### Your task
Please count the lines in the data below that hold the word "named", and give only the number.

### Supplied records
§

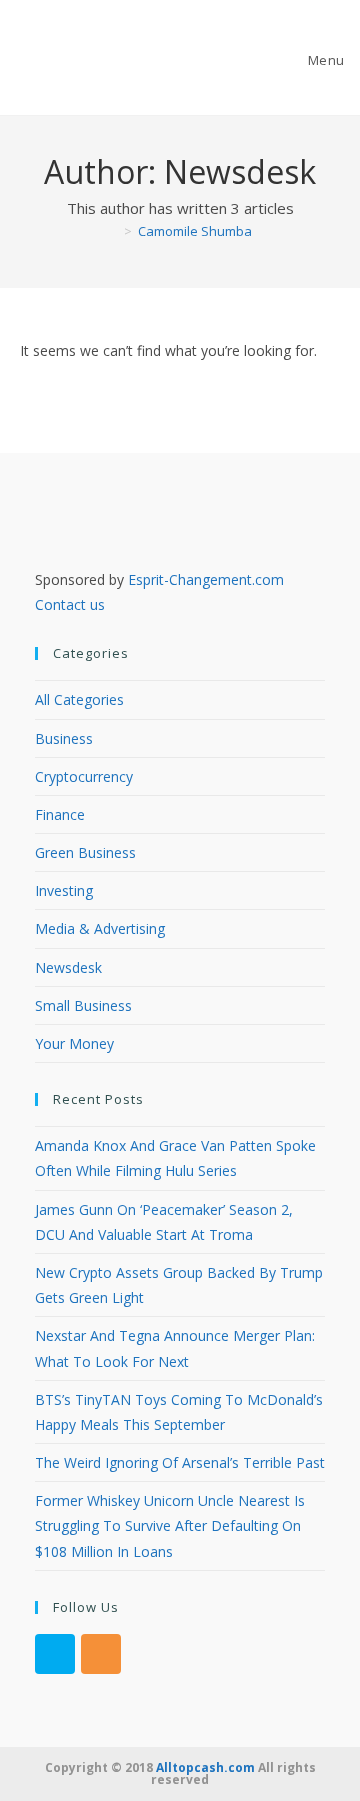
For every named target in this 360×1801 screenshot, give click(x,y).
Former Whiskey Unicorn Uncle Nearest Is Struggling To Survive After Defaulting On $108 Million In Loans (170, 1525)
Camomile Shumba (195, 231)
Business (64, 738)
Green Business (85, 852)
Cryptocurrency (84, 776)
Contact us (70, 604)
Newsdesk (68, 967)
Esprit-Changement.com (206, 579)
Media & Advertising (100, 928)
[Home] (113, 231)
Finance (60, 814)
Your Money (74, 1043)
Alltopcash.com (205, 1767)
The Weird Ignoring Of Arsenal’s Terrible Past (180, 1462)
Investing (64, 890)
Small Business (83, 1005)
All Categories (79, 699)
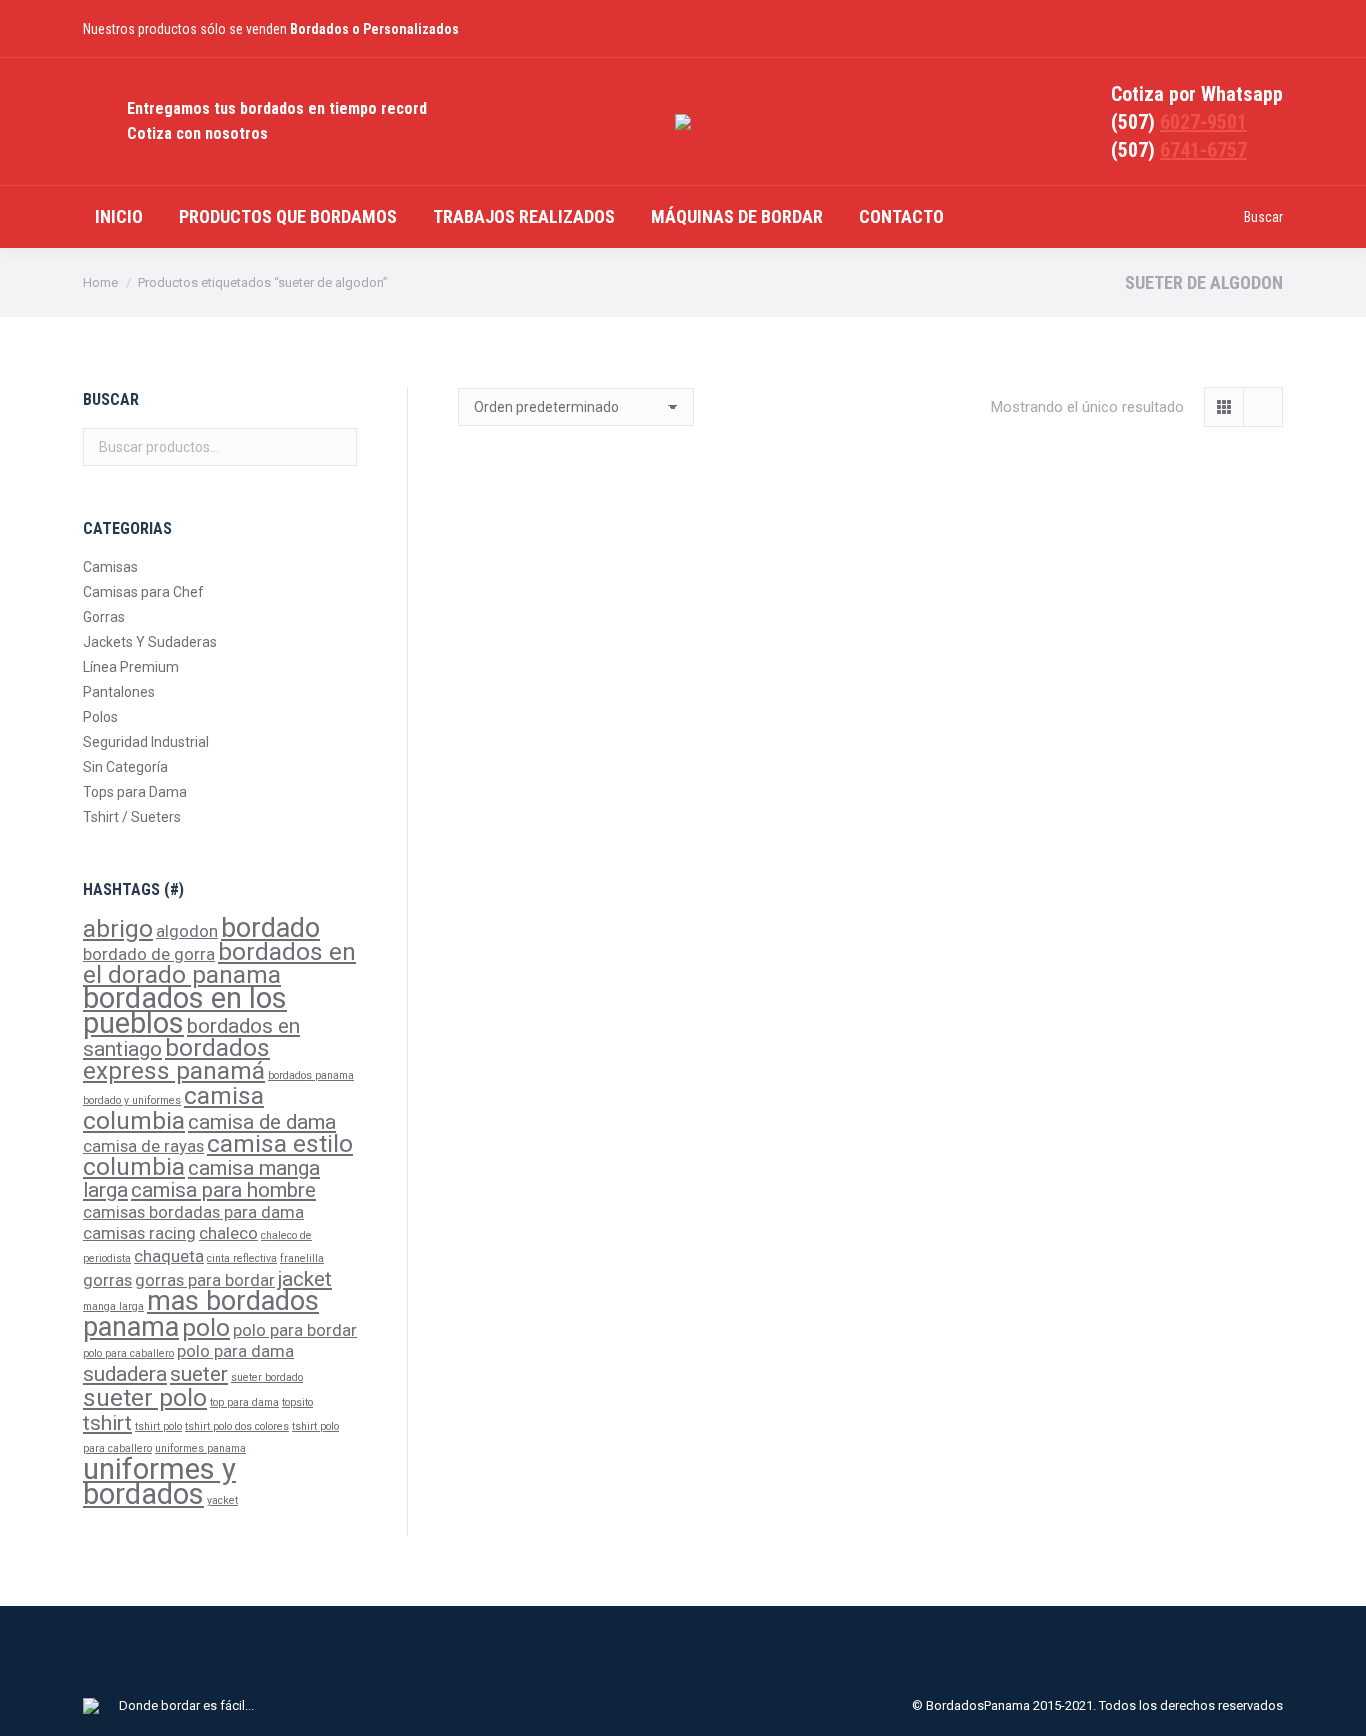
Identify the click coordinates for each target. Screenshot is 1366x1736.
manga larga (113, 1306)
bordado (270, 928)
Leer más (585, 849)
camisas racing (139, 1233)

§

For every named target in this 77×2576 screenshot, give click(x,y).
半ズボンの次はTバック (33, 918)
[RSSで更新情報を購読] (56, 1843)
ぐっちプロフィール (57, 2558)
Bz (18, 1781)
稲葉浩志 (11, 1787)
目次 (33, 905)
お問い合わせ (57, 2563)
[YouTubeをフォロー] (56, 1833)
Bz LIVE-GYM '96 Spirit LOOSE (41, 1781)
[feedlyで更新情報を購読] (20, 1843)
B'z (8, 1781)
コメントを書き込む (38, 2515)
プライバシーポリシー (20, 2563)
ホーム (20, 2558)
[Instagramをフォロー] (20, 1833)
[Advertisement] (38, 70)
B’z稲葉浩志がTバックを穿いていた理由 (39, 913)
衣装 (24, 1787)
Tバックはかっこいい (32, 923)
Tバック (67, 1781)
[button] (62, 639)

§

### Response
2